Publik menyoroti jejak rekamnya yang kerap menulis artikel yang berpihak pada kebijakan militer Israel dan mengecam dukungan terhadap Palestina. Berkowitz juga dikenal pernah menjabat sebagai Direktur Perencanaan Kebijakan di era kepemimpinan Donald Trump.

Dalam acara yang disiarkan di YouTube resmi UI, Berkowitz berbicara mengenai peran pendidikan dalam demokrasi dan perlindungan hak asasi manusia.

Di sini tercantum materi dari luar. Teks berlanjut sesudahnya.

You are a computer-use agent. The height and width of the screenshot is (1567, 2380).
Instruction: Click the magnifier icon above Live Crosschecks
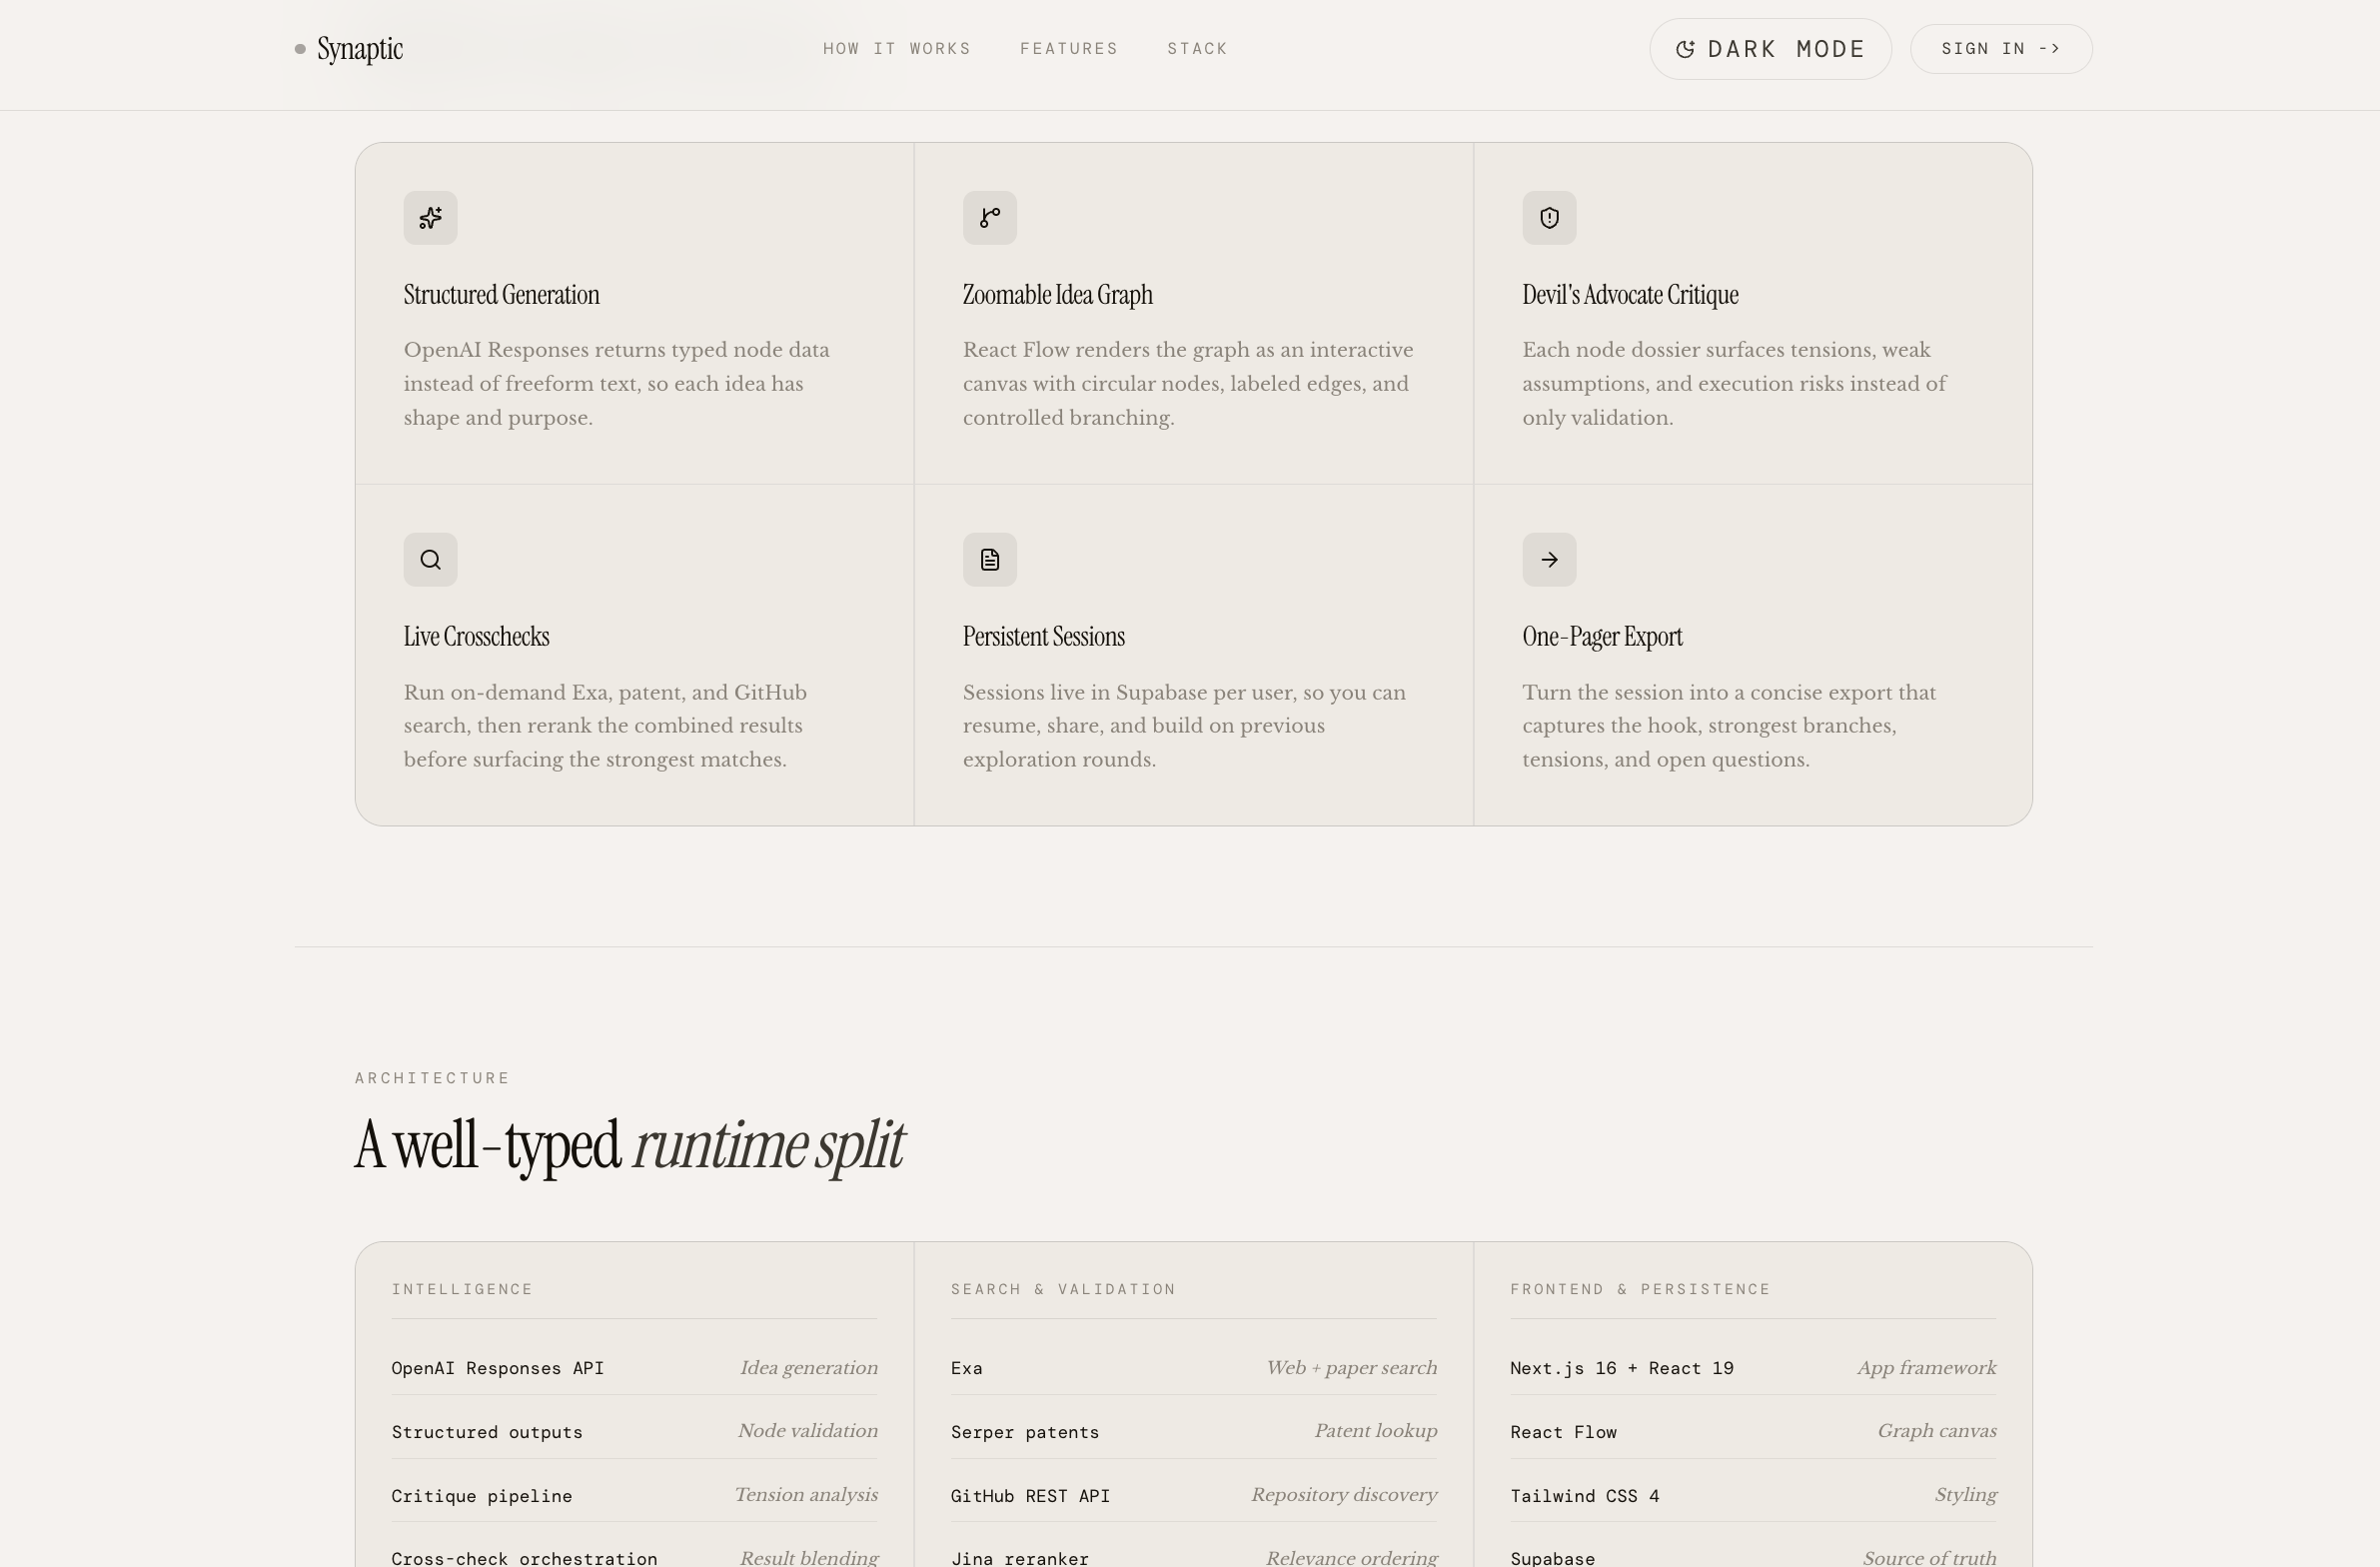coord(430,560)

Ia juga sempat menyinggung buku karya filsuf Aristoteles. Meskipun materi yang disampaikan bersifat umum, kehadiran sosok kontroversial ini di acara resmi UI dianggap tidak pantas.

Banyak pihak menilai keputusan ini tidak sejalan dengan sentimen mayoritas masyarakat Indonesia yang sangat mendukung perjuangan rakyat Palestina.

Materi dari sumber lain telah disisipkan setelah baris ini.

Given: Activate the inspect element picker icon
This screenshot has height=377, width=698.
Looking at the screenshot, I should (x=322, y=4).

UI sendiri telah menanggapi kritik ini, menyatakan bahwa mereka menerima masukan dari masyarakat. Namun, respons tersebut dianggap tidak cukup.

Kritik publik menyoroti kurangnya kepekaan UI dalam memilih narasumber, terutama di tengah situasi global yang sangat sensitif terkait isu Palestina.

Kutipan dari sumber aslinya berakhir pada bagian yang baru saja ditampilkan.